The interpretation of the present null findings should be considered in the context of limited statistical power and the potential for type II error. The relatively small sample size and the low number of outcome events, particularly for asthma, may have reduced the ability to detect small or moderate associations. Therefore, the absence of statistically significant findings should not be interpreted as definitive evidence of no effect. Instead, these results suggest that any potential association between maternal or neonatal vitamin D status and allergic outcomes in adolescence is likely to be modest and may require larger cohorts to be reliably detected.

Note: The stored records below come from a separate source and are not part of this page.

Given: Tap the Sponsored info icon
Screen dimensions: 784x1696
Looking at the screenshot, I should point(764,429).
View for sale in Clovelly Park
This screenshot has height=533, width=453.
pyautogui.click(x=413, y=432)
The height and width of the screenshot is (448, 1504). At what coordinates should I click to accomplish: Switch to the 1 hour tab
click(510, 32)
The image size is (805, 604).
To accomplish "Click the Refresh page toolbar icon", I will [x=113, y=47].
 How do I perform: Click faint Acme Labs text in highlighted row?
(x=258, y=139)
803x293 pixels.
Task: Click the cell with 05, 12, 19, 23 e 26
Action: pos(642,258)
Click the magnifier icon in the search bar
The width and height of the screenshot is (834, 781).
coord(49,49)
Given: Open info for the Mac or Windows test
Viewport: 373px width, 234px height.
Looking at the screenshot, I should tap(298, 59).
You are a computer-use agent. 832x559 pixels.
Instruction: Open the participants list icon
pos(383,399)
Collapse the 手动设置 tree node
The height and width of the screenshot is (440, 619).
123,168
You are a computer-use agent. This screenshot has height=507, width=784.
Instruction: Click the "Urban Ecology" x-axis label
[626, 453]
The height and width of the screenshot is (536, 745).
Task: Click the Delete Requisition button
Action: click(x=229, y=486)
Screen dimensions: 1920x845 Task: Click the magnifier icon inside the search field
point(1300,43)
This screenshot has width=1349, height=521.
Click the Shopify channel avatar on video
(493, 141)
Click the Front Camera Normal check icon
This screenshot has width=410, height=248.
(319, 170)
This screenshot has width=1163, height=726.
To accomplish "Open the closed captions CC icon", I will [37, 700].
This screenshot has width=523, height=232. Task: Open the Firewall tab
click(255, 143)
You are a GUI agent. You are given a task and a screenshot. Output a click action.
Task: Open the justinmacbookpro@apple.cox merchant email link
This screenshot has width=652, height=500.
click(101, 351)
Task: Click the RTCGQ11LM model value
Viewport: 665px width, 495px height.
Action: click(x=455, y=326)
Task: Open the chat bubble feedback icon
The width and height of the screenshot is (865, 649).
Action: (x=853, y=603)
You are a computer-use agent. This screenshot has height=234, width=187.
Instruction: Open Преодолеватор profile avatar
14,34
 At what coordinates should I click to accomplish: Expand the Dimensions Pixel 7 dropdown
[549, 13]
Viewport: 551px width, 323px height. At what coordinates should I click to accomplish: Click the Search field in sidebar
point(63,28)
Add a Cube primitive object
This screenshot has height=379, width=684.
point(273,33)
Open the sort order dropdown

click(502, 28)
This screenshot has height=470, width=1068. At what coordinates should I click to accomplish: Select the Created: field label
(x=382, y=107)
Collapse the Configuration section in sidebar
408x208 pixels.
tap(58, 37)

From a clinical perspective, these findings indicate that vitamin D status at delivery is unlikely to represent a strong independent determinant of allergic disease risk in adolescence. However, subtle effects, non-linear relationships, or interactions with other environmental and genetic factors cannot be excluded and warrant further investigation in larger, well-powered longitudinal studies.
Future research should focus on larger prospective cohorts with repeated vitamin D measurements throughout pregnancy, comprehensive assessment of environmental exposures, and detailed phenotyping of allergic outcomes across different developmental stages. Integrating genetic, immunological, and microbiome-related data may further enhance our understanding of the role of vitamin D in immune programming.